» GOAL OF THE EXERCISE:
Find "Task: Open calendar picker in Bis date field" in the material, then return exactly the line containing it and all lines after it to the end, leaving out pictures.

» INPUT RECORDS:
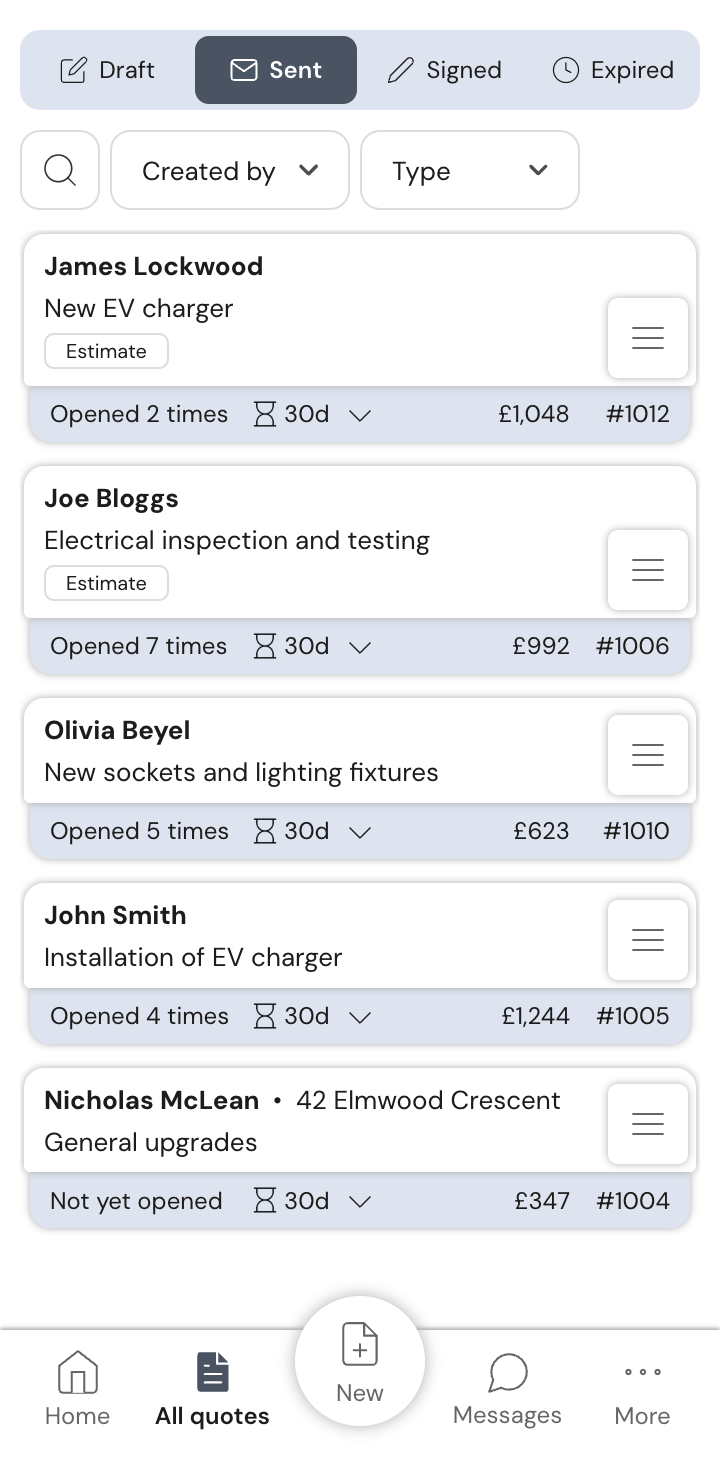Expand expiry chevron on quote #1004
The image size is (720, 1478).
tap(360, 1202)
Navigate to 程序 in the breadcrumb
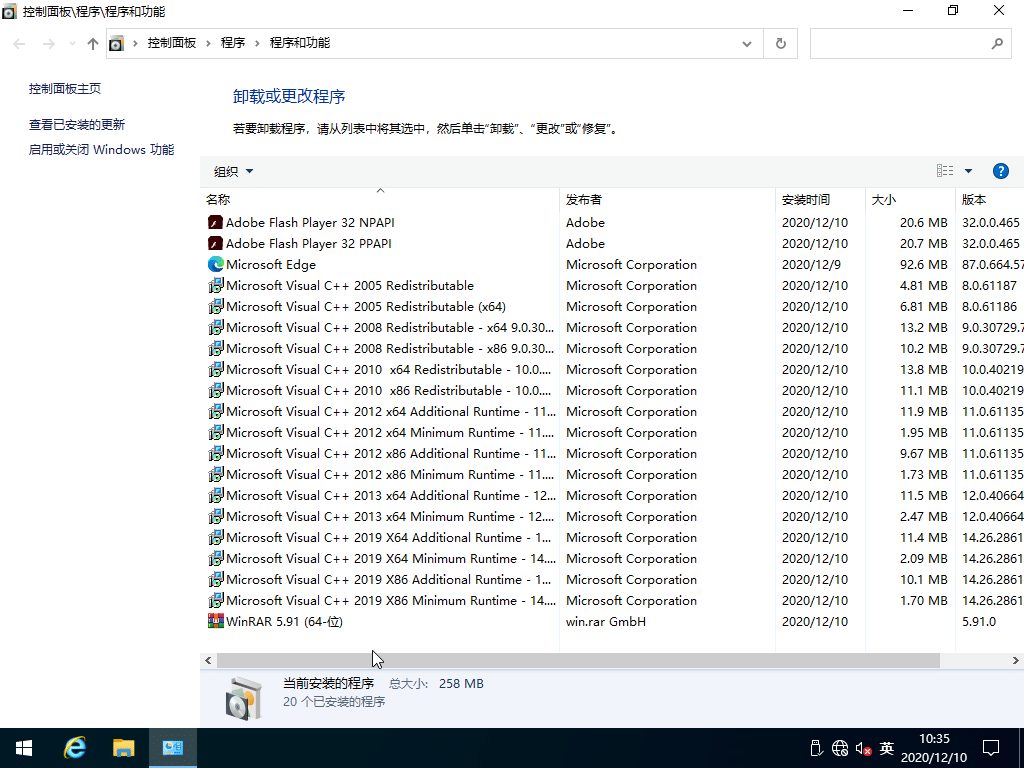 pos(234,44)
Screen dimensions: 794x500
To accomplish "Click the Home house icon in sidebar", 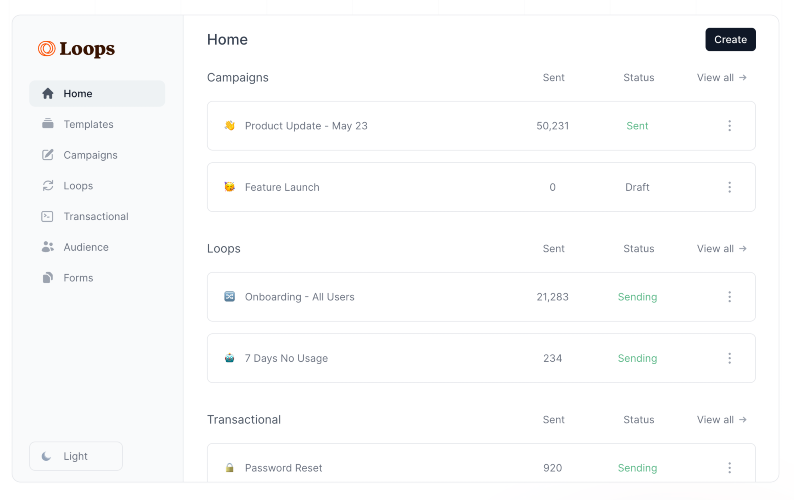I will point(48,94).
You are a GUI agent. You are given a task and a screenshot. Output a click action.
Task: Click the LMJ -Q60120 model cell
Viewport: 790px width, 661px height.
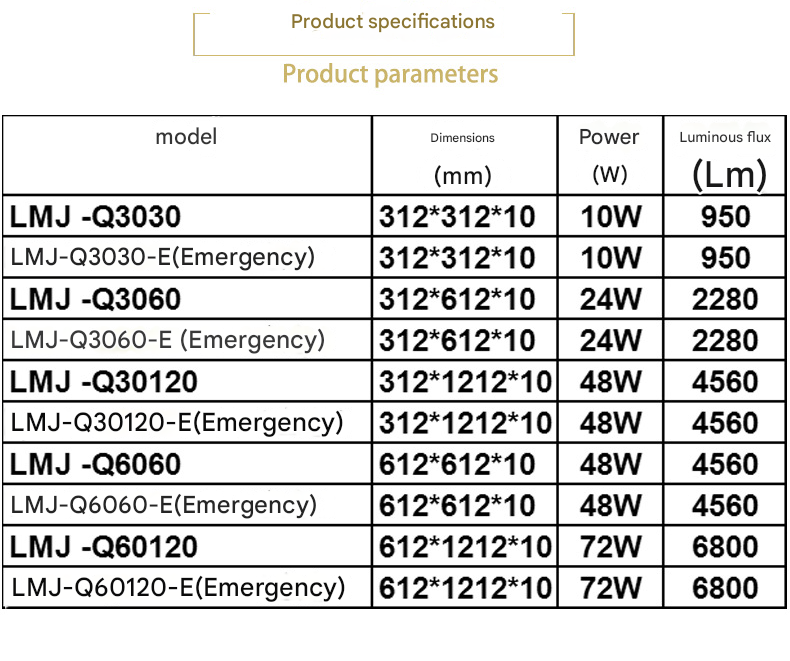[x=187, y=547]
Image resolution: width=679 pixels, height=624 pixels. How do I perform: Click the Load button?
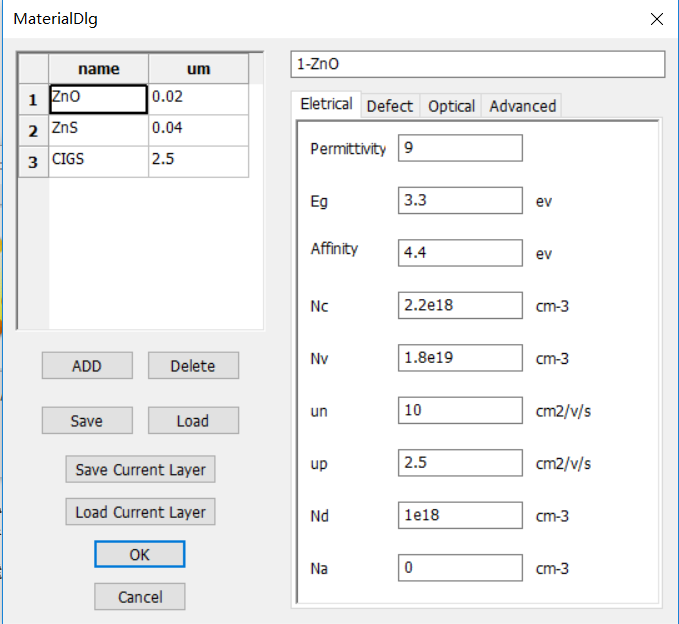193,421
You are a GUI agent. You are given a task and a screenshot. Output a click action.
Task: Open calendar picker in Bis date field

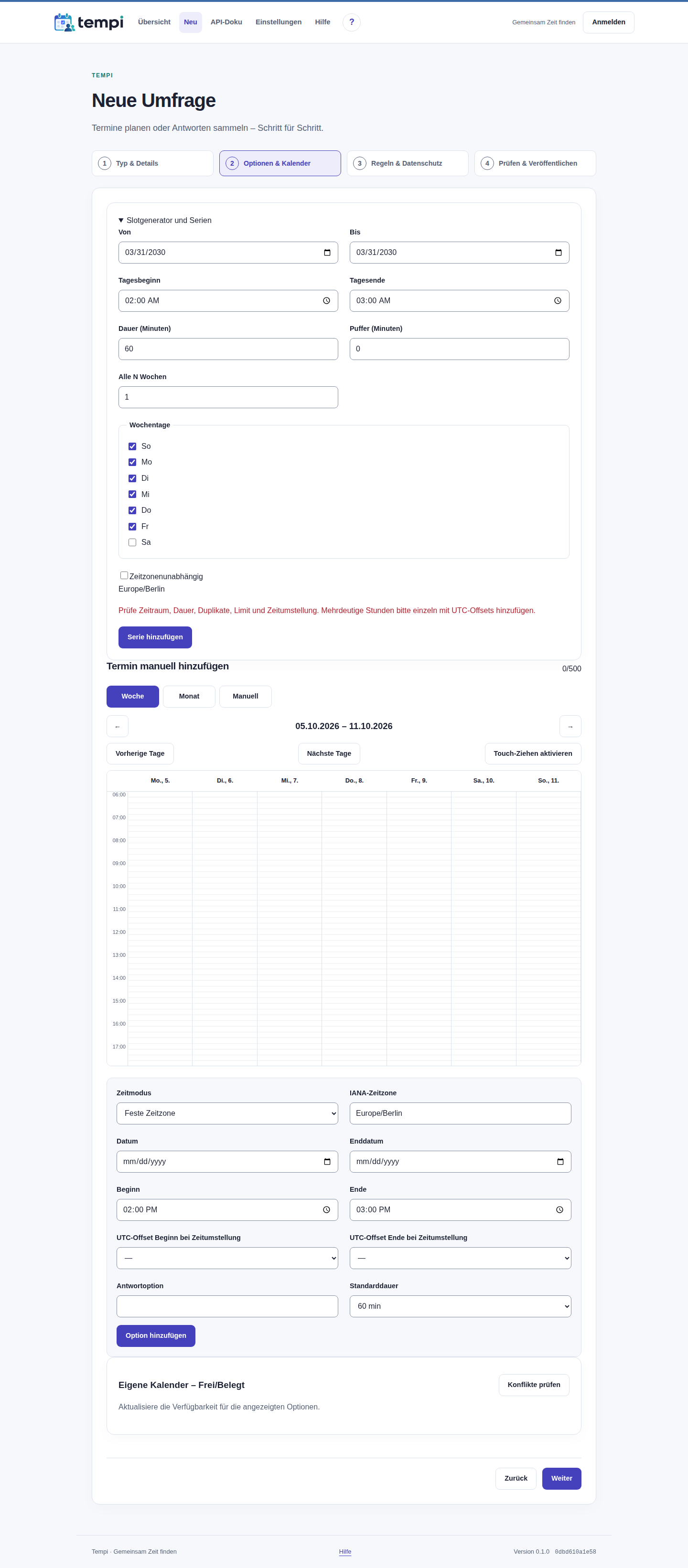pos(559,253)
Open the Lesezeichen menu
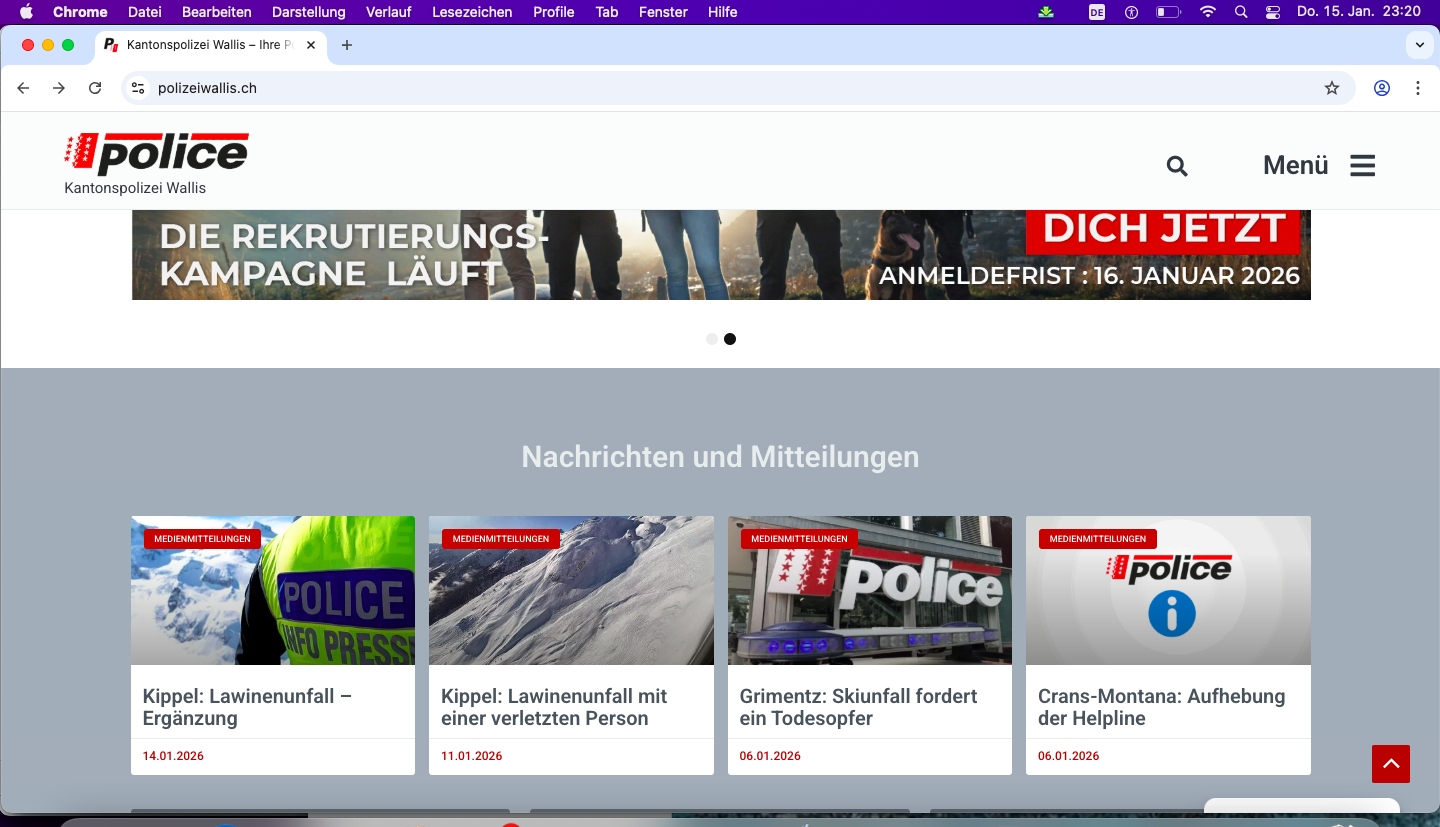This screenshot has height=827, width=1440. coord(472,12)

» RESPONSE:
Task: Open calendar picker in Bis date field

pos(559,253)
Open the Lesezeichen menu
This screenshot has height=827, width=1440. coord(472,12)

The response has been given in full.